Gemma-2-9b-it-TR-DPO-V1
Gemma-2-9b-it-TR-DPO-V1 is a finetuned version of gemma-2-9b-it. It is trained on a preference dataset which is generated synthetically.
Training Info
Base Model: gemma-2-9b-it
Training Data: A synthetically generated preference dataset consisting of 10K samples was used. No proprietary data was utilized.
Training Time: 2 hours on a single NVIDIA H100
QLoRA Configs:
- lora_r: 64
- lora_alpha: 32
- lora_dropout: 0.05
- lora_target_linear: true
The aim was to finetune the model to enhance the output format and content quality for the Turkish language. It is not necessarily smarter than the base model, but its outputs are more likable and preferable.

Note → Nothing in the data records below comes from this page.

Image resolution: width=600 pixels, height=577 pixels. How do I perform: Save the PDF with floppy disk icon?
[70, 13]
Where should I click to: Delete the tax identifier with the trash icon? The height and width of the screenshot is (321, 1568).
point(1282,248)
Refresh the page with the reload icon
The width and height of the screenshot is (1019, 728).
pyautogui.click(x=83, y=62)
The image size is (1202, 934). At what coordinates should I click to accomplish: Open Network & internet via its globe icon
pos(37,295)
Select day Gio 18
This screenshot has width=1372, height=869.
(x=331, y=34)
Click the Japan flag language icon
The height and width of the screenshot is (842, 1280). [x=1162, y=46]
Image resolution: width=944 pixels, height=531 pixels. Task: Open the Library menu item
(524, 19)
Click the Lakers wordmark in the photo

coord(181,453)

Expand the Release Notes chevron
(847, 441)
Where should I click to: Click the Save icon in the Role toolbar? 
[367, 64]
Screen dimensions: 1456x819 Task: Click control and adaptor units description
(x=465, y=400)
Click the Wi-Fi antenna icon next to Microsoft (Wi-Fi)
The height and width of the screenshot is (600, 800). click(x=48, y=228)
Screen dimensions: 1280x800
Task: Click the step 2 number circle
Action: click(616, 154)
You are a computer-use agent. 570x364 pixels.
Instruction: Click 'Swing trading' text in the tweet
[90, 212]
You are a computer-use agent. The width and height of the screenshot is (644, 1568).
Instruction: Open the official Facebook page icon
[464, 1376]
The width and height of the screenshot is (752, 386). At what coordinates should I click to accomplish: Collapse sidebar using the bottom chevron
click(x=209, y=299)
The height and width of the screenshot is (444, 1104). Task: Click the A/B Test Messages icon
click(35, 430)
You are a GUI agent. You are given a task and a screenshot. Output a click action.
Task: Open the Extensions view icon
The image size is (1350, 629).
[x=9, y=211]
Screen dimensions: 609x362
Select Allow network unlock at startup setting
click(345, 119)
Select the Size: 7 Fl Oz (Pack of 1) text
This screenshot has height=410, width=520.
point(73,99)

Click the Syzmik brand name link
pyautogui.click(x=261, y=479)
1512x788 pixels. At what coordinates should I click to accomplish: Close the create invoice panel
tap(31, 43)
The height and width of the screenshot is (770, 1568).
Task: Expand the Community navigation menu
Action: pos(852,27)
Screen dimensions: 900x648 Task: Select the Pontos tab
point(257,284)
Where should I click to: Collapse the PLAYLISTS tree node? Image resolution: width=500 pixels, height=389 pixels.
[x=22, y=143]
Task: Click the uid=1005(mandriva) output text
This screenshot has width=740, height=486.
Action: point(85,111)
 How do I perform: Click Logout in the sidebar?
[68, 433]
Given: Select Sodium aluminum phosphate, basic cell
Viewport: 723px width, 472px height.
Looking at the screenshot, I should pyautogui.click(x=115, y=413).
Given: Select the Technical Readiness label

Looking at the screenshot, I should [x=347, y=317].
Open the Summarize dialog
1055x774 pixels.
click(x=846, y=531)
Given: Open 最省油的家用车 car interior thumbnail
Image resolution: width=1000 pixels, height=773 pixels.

Compared to the base model, Gemma-2-9b-it-TR-DPO-V1 is more fluent and coherent in Turkish. It can generate more informative and detailed answers for a given instruction.
It should be noted that the model will still generate incorrect or nonsensical outputs, so please verify the outputs before using them.
How to use
You can use the below code snippet to use the model:
from transformers import BitsAndBytesConfig
import transformers
import torch
bnb_config = BitsAndBytesConfig(
load_in_4bit=True,
bnb_4bit_use_double_quant=True,
bnb_4bit_quant_type="nf4",
bnb_4bit_compute_dtype=torch.bfloat16
)
model_id = "Metin/Gemma-2-9b-it-TR-DPO-V1"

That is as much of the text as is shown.